Some expectant moms are now given steroids in order to help fetal lung growth. Betamethazone Steroid Treatments are now used to help stimulate fetal lung growth by administering injections to expectant CDH moms.
ECMO is still largely used among CDH patients, although in some cases patients are being treated with Nitric Oxide instead (depending on individual patient status).
A CDH study group was formed in 1995 to collect data from multiple institutions in North America, Europe, and Australia.
A new tiny transmitter has been invented in order to help monitor uterine activity after fetal surgery and for high risks labor to help diagnose fetal distress.
A study has shown a possible link between vitamin A deficiency and CDH.
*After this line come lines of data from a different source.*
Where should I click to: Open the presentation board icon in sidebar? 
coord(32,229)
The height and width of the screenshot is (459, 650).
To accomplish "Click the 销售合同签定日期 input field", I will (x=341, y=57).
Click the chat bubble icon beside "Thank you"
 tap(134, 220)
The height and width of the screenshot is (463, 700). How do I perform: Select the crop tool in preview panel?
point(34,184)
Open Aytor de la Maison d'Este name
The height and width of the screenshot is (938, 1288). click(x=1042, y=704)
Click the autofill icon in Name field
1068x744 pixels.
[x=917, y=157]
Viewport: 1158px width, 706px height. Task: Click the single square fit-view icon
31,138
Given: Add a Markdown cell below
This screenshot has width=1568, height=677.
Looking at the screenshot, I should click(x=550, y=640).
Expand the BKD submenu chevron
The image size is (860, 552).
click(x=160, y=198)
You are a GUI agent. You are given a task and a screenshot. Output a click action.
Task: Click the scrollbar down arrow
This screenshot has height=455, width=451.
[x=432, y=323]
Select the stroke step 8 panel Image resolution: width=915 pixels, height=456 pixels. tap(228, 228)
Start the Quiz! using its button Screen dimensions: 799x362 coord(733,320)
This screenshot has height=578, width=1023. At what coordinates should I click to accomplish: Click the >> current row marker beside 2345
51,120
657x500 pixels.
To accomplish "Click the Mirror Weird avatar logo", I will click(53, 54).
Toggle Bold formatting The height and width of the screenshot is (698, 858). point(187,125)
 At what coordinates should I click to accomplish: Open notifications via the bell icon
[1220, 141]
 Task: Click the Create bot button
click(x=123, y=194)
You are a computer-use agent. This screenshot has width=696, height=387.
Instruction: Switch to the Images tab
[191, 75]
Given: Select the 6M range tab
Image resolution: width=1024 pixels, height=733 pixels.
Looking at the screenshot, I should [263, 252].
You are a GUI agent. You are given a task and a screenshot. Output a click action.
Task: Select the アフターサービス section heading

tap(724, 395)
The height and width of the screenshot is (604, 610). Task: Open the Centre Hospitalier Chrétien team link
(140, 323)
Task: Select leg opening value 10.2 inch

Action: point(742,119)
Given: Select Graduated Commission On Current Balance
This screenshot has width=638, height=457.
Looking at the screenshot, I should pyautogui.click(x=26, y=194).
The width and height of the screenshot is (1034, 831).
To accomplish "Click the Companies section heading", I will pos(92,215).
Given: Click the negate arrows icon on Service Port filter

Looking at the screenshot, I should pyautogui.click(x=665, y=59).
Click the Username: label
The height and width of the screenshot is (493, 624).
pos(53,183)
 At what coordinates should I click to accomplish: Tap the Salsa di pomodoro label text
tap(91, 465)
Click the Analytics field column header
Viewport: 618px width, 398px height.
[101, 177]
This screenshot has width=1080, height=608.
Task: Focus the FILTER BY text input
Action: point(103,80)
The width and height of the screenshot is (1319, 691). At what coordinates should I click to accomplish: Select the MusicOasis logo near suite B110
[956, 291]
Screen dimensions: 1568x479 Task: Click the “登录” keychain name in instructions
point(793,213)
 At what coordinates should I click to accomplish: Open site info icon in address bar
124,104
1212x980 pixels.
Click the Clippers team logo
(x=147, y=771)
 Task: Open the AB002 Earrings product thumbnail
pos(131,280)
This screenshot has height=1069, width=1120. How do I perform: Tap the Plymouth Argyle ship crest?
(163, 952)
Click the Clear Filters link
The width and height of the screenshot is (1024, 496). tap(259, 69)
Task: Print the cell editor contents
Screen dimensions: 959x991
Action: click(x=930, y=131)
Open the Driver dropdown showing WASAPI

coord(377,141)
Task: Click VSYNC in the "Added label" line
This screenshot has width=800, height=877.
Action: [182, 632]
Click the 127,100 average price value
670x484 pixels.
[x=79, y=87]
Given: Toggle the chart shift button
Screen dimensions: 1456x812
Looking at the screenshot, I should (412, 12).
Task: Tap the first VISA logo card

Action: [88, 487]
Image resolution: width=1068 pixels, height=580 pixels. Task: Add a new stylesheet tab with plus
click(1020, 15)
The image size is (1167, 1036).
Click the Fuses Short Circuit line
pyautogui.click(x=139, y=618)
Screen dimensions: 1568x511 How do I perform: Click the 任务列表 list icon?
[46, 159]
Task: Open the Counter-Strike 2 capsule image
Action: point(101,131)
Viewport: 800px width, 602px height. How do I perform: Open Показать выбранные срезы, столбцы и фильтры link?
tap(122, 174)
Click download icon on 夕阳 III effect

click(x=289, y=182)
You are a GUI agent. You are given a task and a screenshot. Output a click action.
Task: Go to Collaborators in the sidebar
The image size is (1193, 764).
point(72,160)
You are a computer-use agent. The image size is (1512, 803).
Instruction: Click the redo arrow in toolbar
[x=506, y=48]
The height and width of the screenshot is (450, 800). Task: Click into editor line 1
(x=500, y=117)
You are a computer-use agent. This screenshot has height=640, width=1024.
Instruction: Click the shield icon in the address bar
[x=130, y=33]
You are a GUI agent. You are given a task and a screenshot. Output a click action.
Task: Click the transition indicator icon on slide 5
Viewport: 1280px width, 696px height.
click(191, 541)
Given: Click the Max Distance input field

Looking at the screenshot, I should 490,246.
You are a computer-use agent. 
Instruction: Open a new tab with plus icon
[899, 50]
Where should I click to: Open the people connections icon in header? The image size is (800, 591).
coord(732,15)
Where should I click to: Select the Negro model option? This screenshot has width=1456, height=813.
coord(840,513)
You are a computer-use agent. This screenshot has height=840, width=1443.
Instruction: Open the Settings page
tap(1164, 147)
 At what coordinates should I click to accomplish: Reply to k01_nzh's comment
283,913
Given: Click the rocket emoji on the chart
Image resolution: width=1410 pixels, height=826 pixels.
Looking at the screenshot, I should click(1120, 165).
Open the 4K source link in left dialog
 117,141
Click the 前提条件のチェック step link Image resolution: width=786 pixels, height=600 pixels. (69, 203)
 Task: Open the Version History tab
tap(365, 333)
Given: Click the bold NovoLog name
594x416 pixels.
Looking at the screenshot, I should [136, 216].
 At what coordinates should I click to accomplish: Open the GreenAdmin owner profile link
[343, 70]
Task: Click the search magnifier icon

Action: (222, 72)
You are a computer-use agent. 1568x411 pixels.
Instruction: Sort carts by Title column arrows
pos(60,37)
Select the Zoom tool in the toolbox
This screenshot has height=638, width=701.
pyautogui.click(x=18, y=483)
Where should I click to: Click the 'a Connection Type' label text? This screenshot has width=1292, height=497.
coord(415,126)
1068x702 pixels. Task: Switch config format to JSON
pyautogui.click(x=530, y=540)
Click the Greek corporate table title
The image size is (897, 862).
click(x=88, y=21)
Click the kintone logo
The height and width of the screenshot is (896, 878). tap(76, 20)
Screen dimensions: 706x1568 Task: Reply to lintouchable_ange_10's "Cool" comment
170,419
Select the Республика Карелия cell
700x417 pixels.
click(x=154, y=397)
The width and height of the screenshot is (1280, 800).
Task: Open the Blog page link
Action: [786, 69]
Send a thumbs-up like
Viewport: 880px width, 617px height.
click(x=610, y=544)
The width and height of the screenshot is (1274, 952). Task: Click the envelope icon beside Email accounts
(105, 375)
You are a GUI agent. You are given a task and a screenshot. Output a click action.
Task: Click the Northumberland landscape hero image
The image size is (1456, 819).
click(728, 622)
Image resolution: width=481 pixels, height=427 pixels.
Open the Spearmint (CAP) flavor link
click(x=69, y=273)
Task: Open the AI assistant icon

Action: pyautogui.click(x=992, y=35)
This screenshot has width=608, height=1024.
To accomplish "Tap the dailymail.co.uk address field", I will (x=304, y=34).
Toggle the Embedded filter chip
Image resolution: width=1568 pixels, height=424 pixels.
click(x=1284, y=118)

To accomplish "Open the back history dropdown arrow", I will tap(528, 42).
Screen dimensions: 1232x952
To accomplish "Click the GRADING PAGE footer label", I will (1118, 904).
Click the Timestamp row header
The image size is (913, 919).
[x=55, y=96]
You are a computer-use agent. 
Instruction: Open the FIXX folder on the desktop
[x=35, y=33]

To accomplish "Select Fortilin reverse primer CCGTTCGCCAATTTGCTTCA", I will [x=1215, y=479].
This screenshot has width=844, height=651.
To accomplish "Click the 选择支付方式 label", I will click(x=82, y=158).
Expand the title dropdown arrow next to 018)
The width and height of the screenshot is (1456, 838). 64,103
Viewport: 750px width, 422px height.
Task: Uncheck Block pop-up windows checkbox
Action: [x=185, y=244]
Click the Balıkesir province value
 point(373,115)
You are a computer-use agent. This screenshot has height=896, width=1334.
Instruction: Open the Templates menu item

The combination of CDH and ECMO may be a strong predictor of hearing loss. Some antibiotics are also known to cause hearing issues in newborns.
There is a promising new method in tracheal occlusion (also called "tracheal ligation"- it involves injected collagen into the unborn baby's trachea, forcing the lungs to grow and organs to move down. This procedure would eliminate surgery for mom and remove the threat of preterm labor.
Tracheal ligation has been shown to cause lung growth, but may also delay lung maturity due to a decrease in surfactant protein.
In an effort to more accurately monitor preterm labor after fetal surgery, doctors at UCSF are working with NASA to develop techniques for monitoring labor very precisely. The most promising idea is a small capsule that remains in the amniotic space continuously transmitting the intrauterine pressure.
With the help of "Liquid Ventilation," (Perflubron), doctors hope to improve the outcome of CDH babies so critically ill that they require prolonged mechanical ventilation and or ECMO.
In a recent study, it has been found that diaphragmatic agenesis (absence of the diaphragm) was inherited in an autosomal recessive manner.
ECMO remains a common therapy among CDH patients. A study to analyze these patients requiring preoperative ECMO was conducted. The findings suggest that the main pathology of these patients was a high degree of pulmonary hypoplasia.
Recurrent herniation is a problem for many CDH patients. In a recent study, factors shown to attribute to this problem were large-patch repaired defects and right-sided defects.
A new ventilator that improves C02 removal in fetal lambs with CDH is now being tested on humans.